**THE PROBLEM:** Would you retype the entries from the first line to the line bearing "Given: Click the plus icon to add currency", both included, leaving out every picture?

**INFORMATION:**
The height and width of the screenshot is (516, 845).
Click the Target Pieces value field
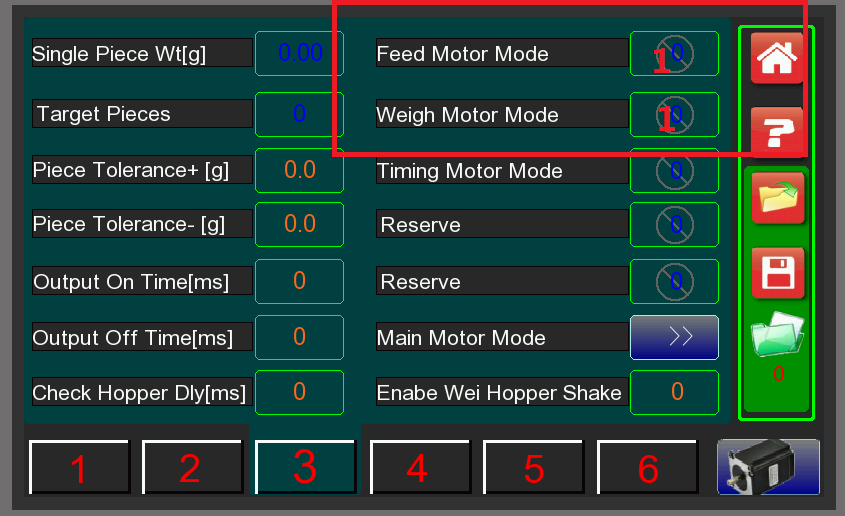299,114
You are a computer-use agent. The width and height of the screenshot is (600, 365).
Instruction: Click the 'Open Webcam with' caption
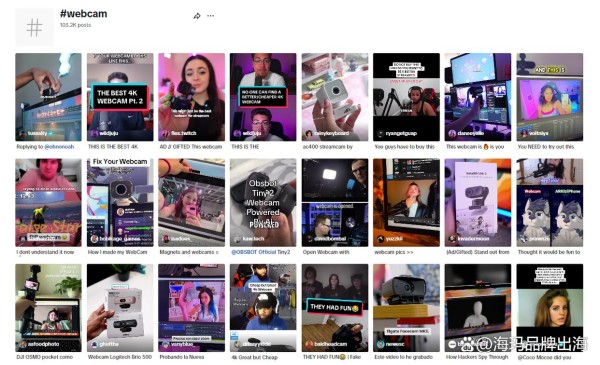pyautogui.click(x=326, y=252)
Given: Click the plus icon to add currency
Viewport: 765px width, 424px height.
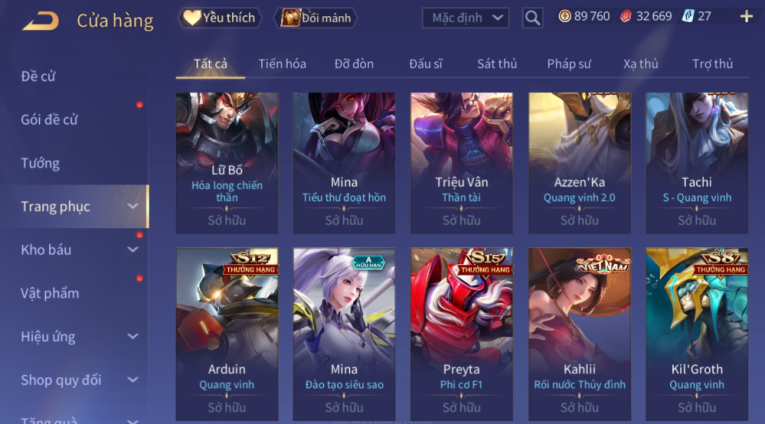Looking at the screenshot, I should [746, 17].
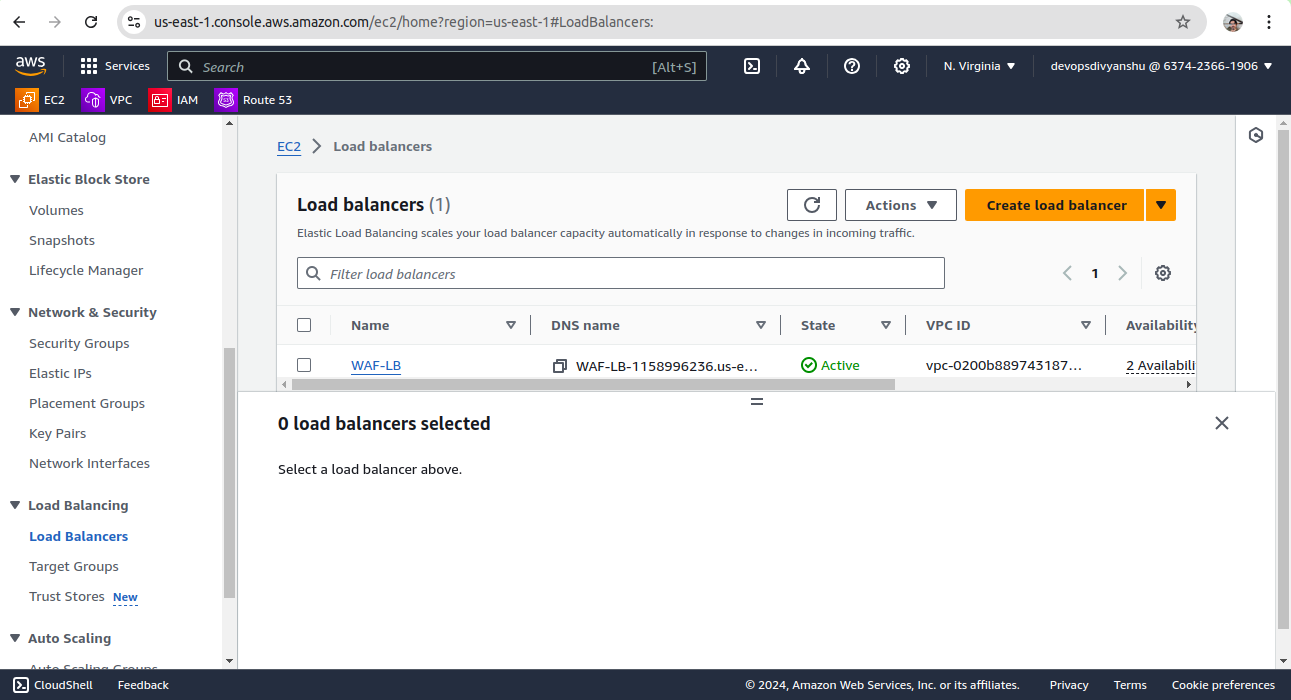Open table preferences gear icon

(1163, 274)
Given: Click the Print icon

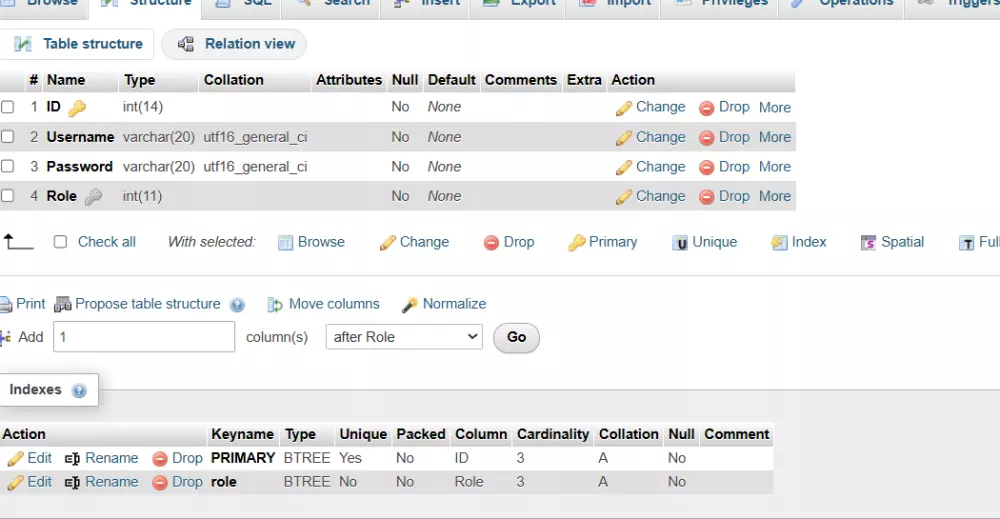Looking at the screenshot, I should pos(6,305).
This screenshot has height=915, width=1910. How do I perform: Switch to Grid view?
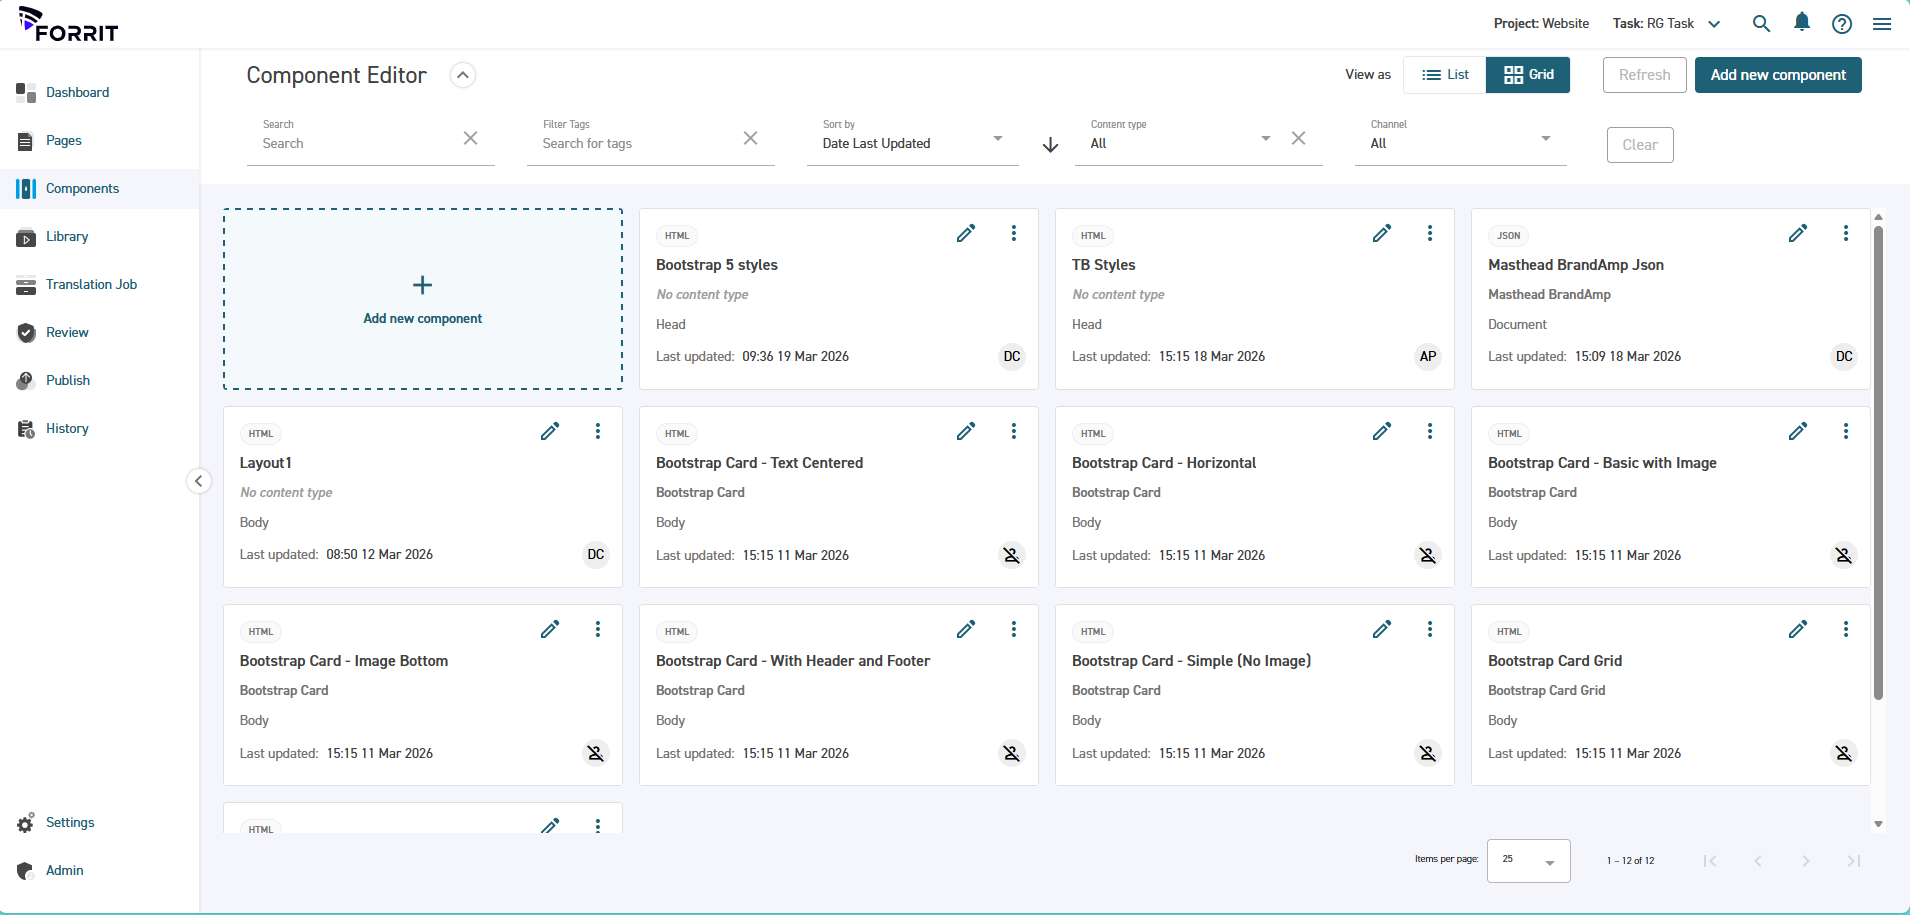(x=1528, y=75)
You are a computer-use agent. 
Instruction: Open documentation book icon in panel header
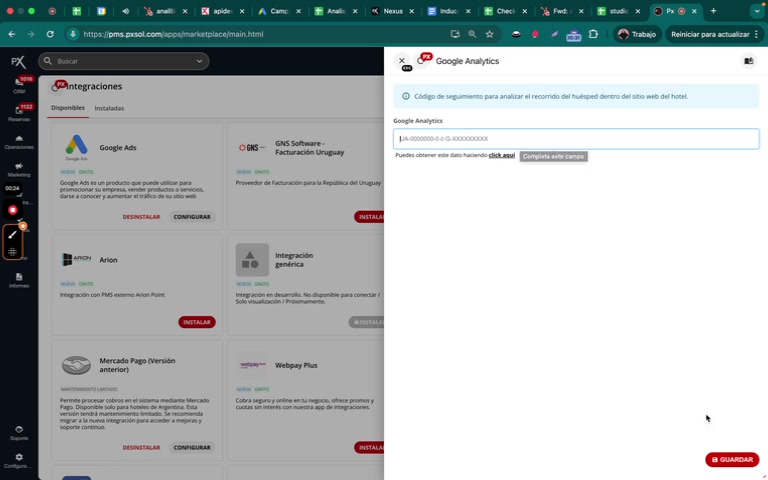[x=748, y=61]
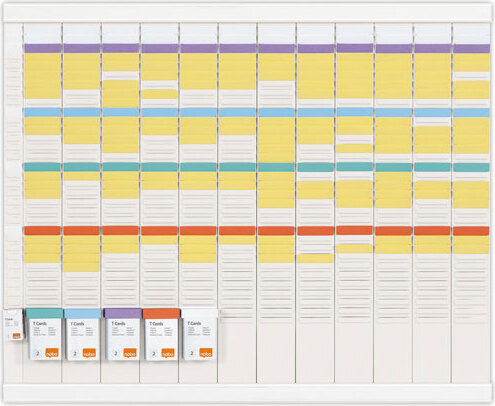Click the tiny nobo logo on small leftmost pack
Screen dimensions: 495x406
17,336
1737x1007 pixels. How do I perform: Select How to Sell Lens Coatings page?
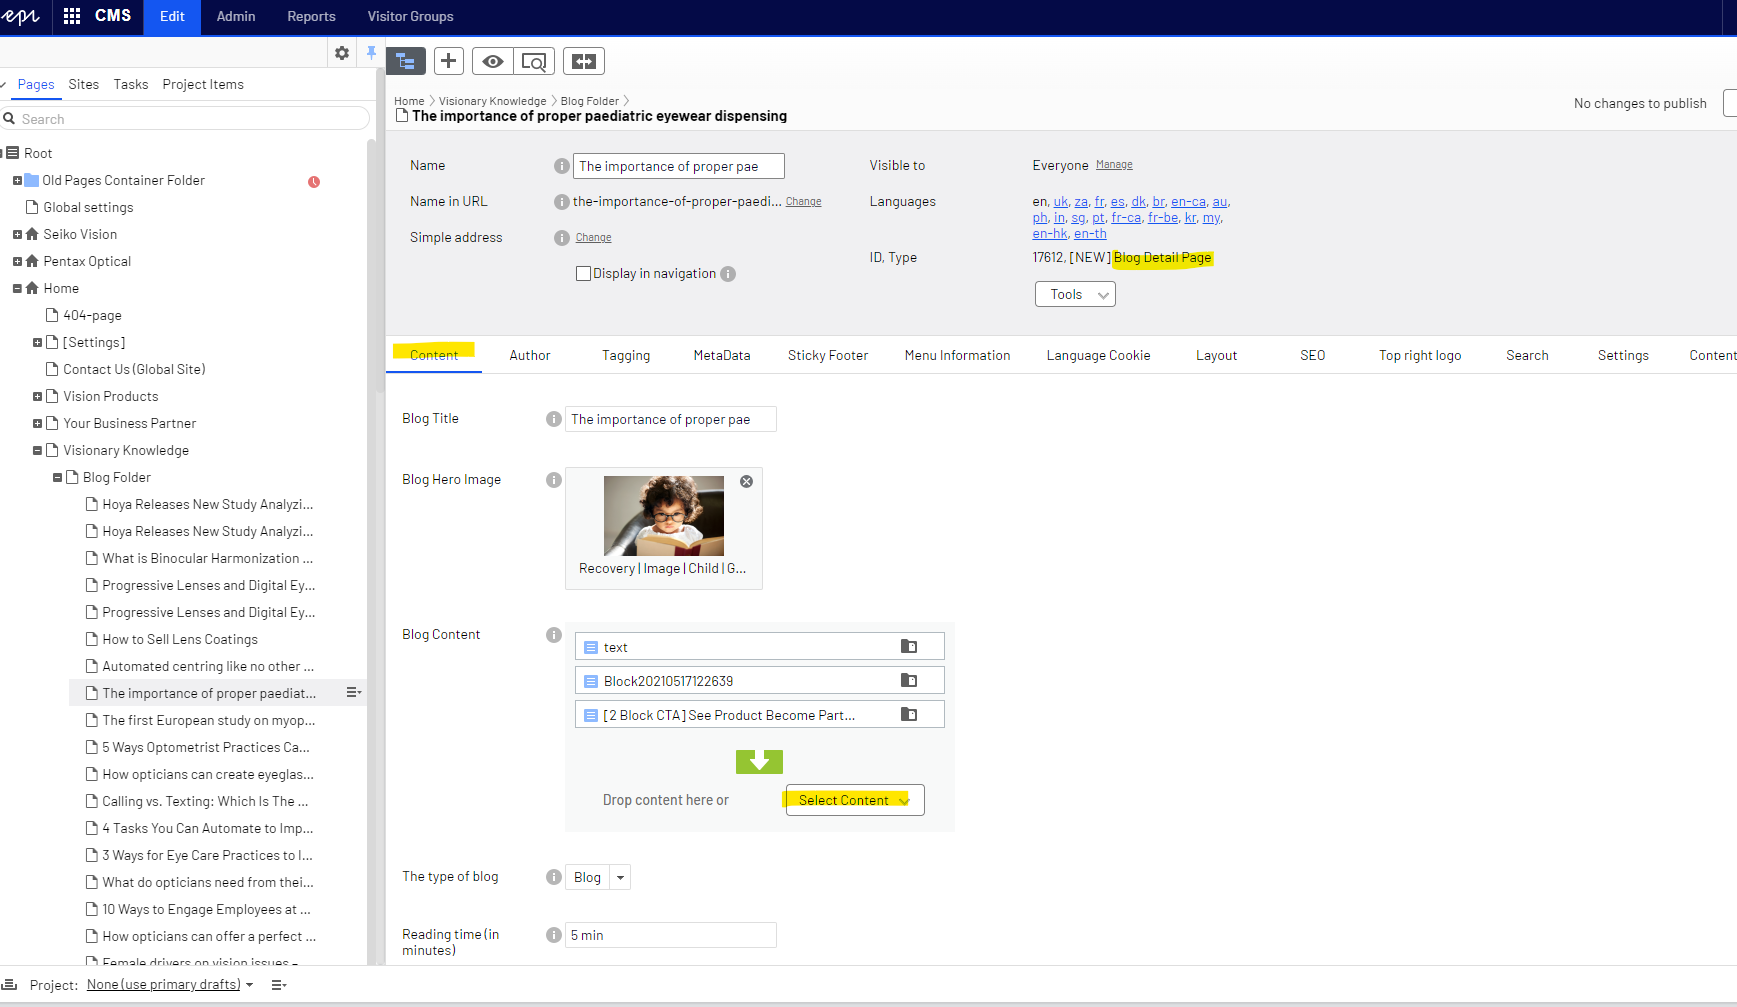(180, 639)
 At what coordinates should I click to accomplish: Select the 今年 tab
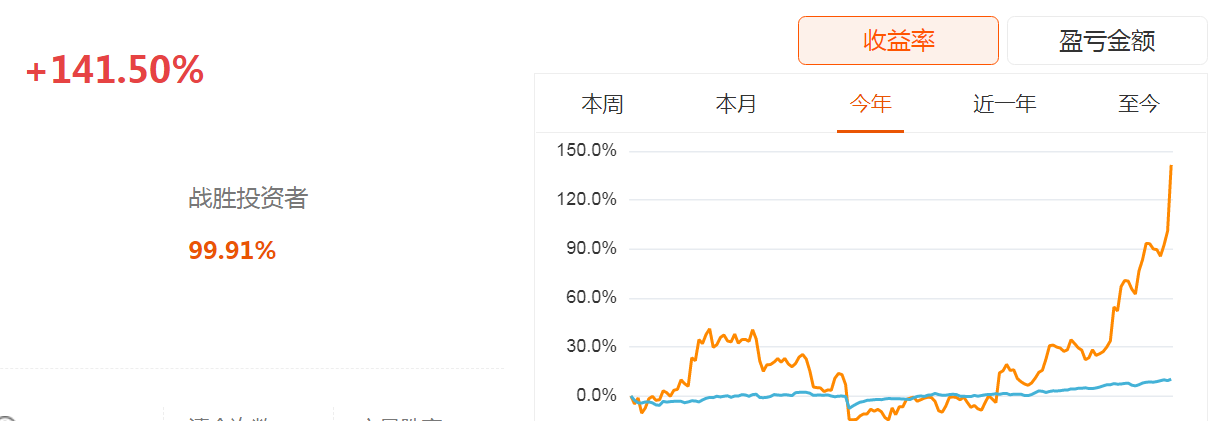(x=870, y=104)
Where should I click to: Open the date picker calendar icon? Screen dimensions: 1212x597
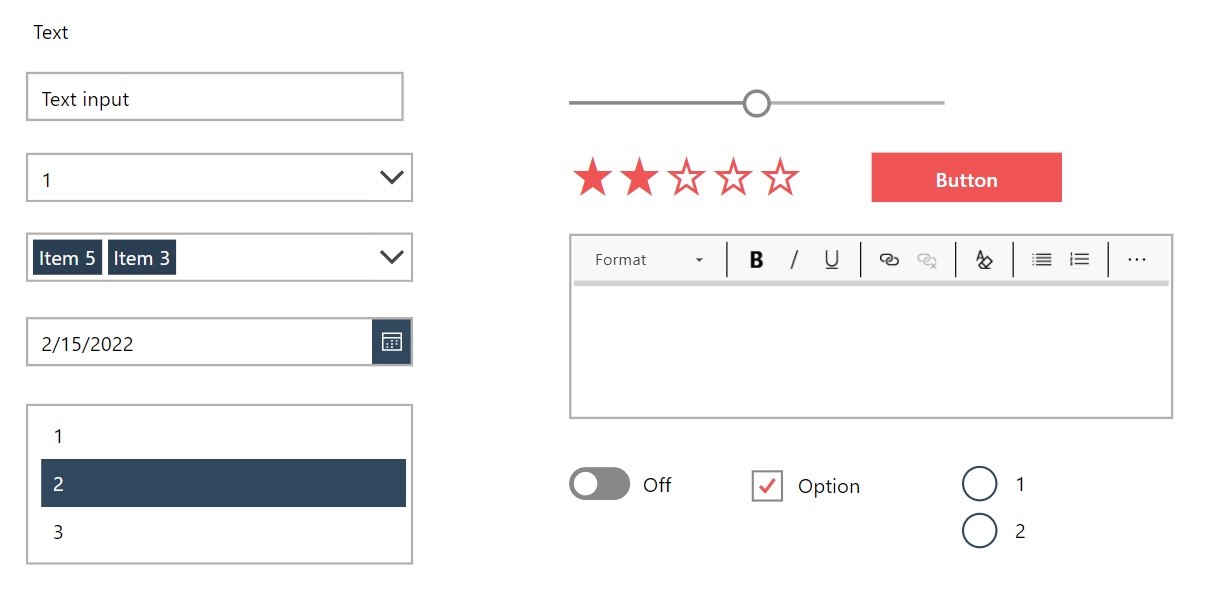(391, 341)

**TASK RESULT:**
The height and width of the screenshot is (516, 845).
Click the Target Pieces value field
299,114
You are a computer-use agent. The width and height of the screenshot is (600, 365).
Instruction: Click the 'Open Webcam with' caption
pyautogui.click(x=326, y=252)
Given: Click the plus icon to add currency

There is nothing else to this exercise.